Input records

----

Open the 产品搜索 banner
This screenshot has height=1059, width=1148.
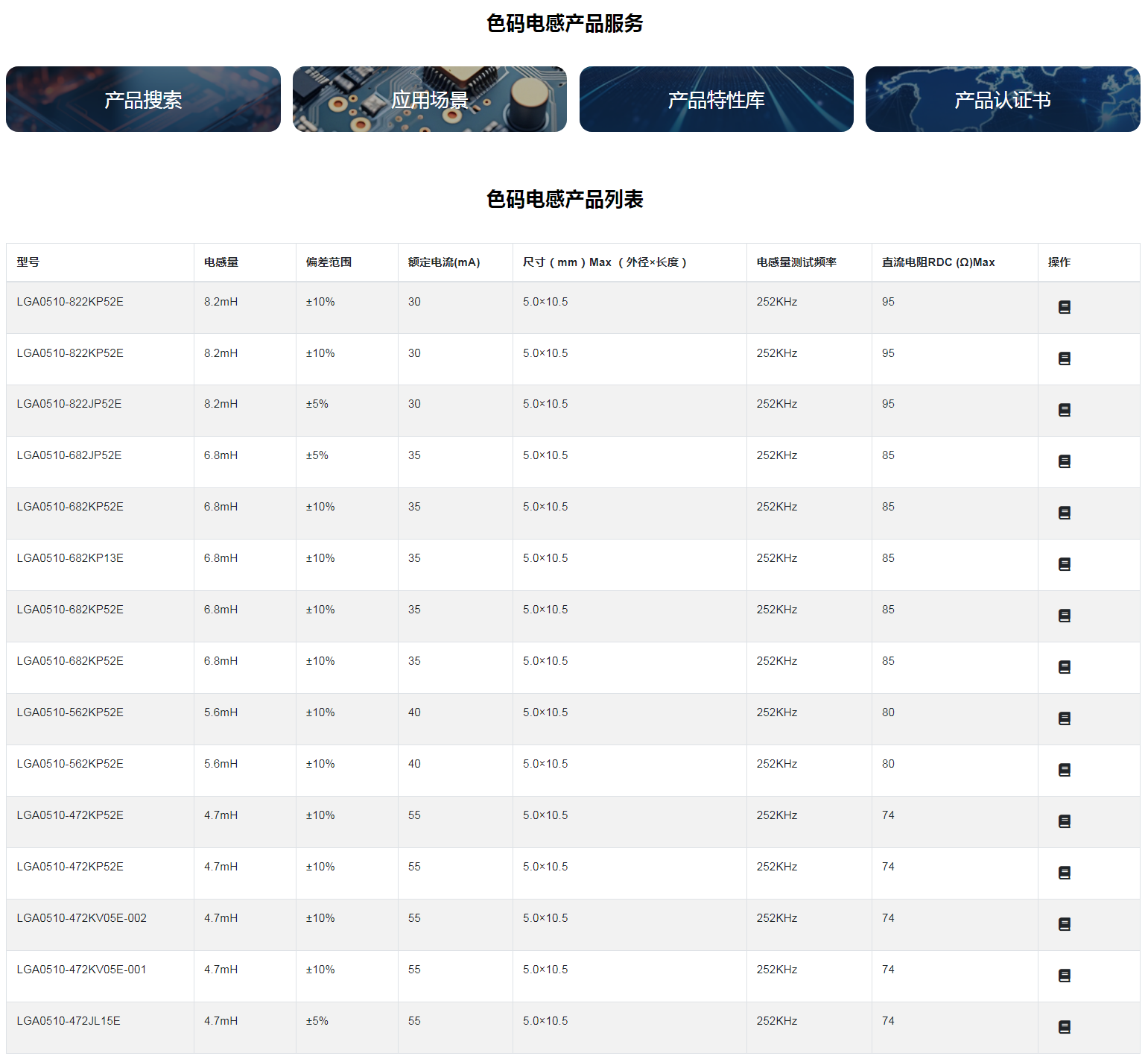[x=143, y=99]
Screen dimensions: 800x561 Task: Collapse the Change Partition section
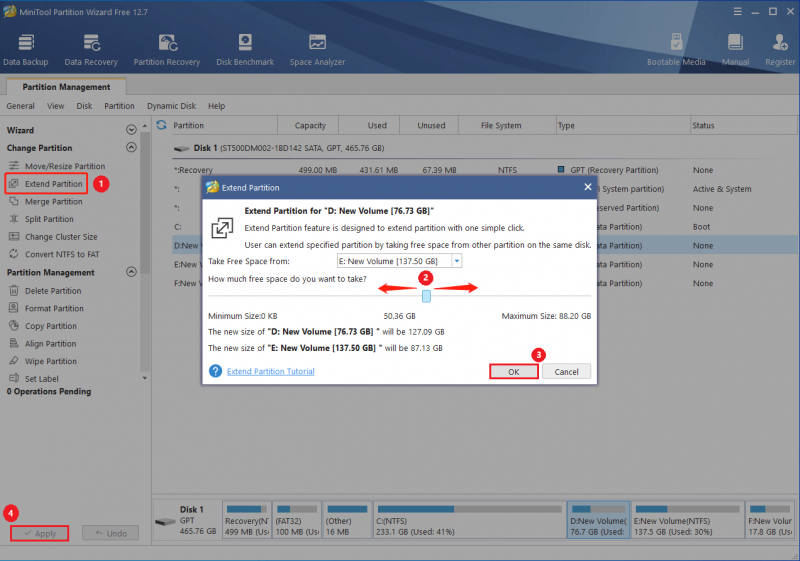click(131, 147)
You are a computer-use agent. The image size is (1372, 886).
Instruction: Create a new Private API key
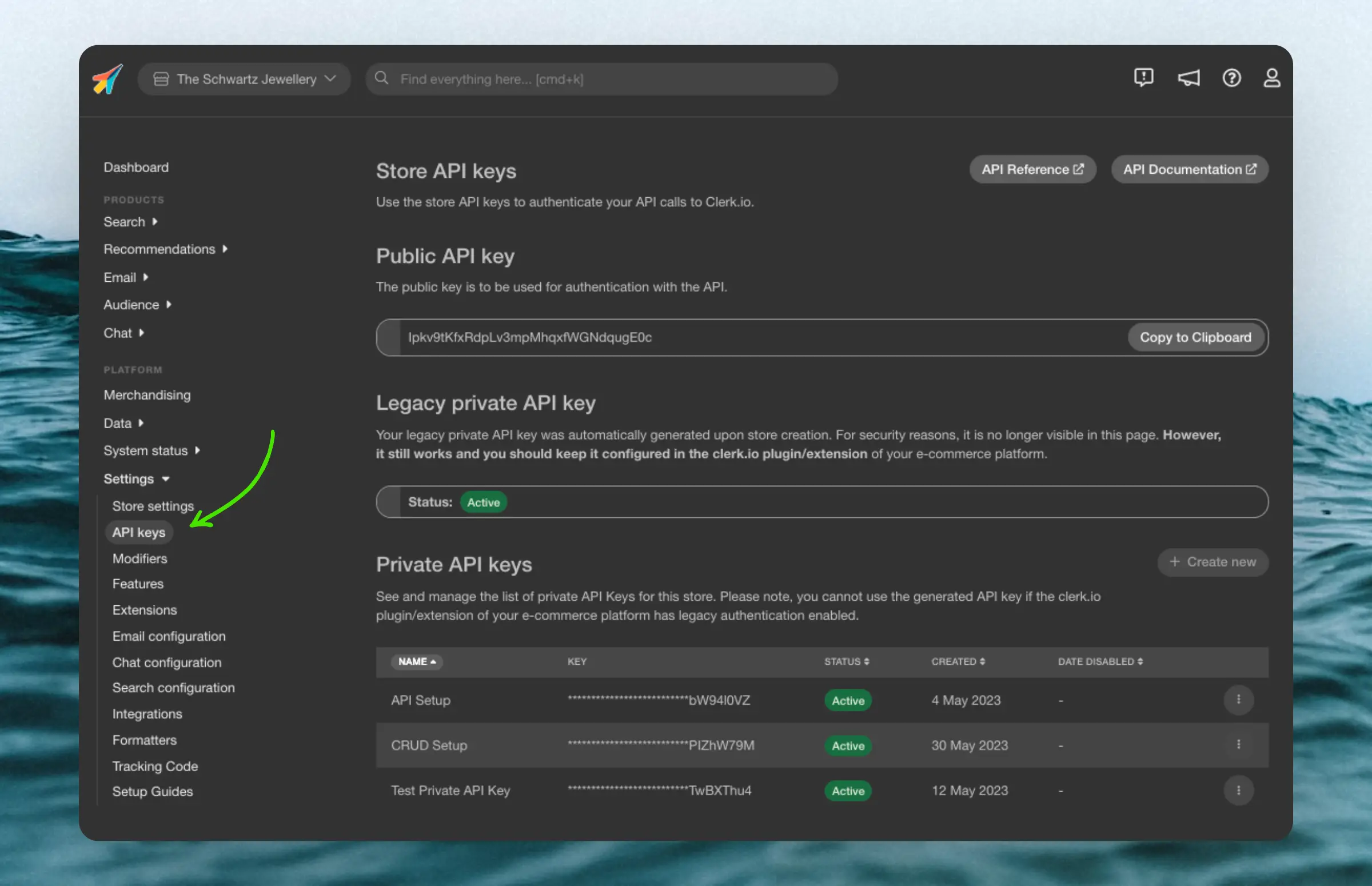pyautogui.click(x=1212, y=561)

----

Prompt
None of the pictures should be reproduced; all other material above must be set down exactly.

Result for this exercise
Open the 产品搜索 banner
This screenshot has height=1059, width=1148.
[x=143, y=99]
Screen dimensions: 800x561 Task: Collapse the Change Partition section
click(131, 147)
You are a computer-use agent. The image size is (1372, 886).
Instruction: Create a new Private API key
pyautogui.click(x=1212, y=561)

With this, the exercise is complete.